[postgis-devel] Validity flag

Thu Nov 15 01:41:22 PST 2018

Hi,

Following previous discussions, we have an updated proposition about the
handling of a validity flag in PostGIS geometries.

We have had lots of discussions internally about whether validity is
linked or not to the handling of precision (i.e. coordinates snapped to
a regular grid rather than using the floating point irregular grid). We
finally conclude discussions about handling of precision should be
postponed and we should focus first on validity (even if we already have
some ideas about a ST_Valid variant that takes a precision as arguments).

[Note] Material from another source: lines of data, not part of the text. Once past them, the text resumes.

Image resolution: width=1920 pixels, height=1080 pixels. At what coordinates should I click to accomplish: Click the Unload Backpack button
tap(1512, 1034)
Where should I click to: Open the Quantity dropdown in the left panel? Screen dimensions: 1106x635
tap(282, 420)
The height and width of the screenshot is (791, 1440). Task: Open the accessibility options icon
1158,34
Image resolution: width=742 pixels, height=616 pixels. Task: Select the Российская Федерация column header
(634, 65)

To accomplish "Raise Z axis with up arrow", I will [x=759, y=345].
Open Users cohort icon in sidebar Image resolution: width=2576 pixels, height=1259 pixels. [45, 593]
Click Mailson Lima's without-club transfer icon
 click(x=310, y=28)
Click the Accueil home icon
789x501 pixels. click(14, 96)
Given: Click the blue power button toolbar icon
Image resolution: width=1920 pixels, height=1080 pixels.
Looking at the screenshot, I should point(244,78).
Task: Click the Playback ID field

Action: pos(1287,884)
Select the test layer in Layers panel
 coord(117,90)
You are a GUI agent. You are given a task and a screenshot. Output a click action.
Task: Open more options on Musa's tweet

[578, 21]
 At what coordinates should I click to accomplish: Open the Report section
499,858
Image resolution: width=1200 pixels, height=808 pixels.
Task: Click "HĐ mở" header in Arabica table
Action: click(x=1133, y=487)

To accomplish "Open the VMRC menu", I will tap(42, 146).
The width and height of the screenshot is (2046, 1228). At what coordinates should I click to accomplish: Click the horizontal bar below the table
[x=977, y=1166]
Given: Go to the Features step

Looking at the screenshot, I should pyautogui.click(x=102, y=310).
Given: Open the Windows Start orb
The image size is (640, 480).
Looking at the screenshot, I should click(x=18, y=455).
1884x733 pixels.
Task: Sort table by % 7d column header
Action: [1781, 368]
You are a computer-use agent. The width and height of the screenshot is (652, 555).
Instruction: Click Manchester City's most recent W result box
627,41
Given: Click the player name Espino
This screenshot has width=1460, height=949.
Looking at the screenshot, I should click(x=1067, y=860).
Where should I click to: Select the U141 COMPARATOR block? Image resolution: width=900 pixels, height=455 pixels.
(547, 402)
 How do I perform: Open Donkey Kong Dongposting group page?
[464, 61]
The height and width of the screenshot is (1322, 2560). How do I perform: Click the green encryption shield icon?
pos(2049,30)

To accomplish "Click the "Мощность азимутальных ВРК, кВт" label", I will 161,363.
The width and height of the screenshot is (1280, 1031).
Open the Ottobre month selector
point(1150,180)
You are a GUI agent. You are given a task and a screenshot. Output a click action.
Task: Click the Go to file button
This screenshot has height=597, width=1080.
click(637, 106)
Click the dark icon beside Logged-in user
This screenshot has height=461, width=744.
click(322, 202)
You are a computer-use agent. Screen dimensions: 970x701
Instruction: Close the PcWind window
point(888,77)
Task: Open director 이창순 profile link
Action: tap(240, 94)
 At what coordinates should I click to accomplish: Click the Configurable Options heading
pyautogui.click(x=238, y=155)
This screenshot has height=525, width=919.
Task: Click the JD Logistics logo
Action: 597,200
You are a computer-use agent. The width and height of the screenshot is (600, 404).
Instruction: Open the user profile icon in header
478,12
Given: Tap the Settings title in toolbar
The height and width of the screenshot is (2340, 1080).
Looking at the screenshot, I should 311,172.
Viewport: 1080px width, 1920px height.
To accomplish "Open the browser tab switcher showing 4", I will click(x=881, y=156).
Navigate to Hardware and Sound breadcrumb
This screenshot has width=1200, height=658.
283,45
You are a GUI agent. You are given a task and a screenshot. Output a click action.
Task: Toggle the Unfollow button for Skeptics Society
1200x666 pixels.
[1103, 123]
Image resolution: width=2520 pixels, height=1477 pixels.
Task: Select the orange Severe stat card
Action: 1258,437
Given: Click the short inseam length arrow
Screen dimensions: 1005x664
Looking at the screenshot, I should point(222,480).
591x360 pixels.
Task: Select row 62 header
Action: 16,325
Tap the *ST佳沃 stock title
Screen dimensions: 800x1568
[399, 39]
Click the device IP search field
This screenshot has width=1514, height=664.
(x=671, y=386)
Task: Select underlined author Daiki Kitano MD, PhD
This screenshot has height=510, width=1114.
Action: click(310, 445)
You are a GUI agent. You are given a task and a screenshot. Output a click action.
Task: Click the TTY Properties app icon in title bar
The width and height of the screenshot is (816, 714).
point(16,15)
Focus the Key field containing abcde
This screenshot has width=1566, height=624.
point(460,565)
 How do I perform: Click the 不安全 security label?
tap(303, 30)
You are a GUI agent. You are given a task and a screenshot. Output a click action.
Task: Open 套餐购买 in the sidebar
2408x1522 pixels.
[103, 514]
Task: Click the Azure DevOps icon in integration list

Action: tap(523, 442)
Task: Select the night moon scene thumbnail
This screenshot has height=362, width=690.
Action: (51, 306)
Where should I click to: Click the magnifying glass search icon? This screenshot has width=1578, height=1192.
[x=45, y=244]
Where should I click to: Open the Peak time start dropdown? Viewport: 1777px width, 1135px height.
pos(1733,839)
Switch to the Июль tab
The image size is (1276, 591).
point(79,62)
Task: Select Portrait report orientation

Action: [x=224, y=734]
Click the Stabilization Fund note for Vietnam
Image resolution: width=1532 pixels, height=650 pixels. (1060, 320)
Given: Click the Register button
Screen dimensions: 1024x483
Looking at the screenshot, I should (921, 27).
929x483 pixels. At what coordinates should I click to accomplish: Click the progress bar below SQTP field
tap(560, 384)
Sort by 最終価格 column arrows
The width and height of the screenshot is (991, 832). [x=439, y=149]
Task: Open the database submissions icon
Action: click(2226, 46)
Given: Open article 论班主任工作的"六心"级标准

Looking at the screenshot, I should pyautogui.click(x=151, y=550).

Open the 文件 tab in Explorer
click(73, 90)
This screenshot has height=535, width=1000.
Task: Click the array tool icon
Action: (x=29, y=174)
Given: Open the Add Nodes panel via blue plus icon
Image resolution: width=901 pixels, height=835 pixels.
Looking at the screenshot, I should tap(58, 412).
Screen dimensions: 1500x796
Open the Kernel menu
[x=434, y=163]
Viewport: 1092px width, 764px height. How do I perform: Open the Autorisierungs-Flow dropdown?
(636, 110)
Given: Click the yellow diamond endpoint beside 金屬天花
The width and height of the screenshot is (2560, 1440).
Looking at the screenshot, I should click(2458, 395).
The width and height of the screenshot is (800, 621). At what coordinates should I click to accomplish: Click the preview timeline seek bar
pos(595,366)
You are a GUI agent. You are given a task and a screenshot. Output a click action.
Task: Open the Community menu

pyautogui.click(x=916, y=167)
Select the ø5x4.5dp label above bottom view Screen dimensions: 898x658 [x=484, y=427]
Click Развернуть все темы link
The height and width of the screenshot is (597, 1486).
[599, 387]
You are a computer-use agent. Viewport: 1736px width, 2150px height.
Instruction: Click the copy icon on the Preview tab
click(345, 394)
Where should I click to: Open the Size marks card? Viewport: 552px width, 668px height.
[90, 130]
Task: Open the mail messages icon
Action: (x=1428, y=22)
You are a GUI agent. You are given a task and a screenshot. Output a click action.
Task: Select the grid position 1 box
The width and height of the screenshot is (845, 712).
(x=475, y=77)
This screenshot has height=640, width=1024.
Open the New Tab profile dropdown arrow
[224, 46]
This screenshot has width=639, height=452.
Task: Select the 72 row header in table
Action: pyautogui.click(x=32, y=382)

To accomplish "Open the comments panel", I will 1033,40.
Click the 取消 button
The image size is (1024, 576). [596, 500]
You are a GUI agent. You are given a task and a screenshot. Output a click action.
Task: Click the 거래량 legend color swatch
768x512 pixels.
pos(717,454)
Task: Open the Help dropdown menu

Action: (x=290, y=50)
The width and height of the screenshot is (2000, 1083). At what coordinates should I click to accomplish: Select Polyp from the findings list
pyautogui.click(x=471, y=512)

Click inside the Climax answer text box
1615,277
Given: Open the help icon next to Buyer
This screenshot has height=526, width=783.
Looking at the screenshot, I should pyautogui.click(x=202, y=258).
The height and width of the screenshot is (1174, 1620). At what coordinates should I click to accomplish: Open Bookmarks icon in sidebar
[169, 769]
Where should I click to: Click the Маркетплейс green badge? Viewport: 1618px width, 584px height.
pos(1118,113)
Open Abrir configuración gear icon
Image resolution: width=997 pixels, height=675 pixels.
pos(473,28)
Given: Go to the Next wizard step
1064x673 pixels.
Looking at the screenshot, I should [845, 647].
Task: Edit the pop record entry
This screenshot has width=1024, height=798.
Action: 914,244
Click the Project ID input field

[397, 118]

We then propose to add a new bit in the header to handle the validity state.
Two states Valid/Unknown should be ok, meaning that geometries that have
already been tested as valid do not have to be tested again, and invalid
and unknown geometries are treated the same way.
We could add another bit to deal with a three-state:
Valid/Invalid/Unknown, but I am not totally sure it is needed.

Where to add this new bit(s) ? Is there any plan to add some new header
bytes for postgis 3.0 ?

There was previously the question of whether to have a validity state by
geometry backend, since backends may answer differently about validity.
But it appears differences are due to one of the backends that may have
a buggy implementation of the validity check for some cases.

For example, PolygonZ with random coordinates on Z are valid for GEOS,
and should not be.
In theory, on very extreme cases at the limit of floating point
representation, GEOS and SFCGAL may have predicates that answer
differently, but in practice, despite our efforts, we are not able to
exhibit such cases.

So we would prefer to have only one definition of validity for everyone
and fix validity test bugs of one or the other backend.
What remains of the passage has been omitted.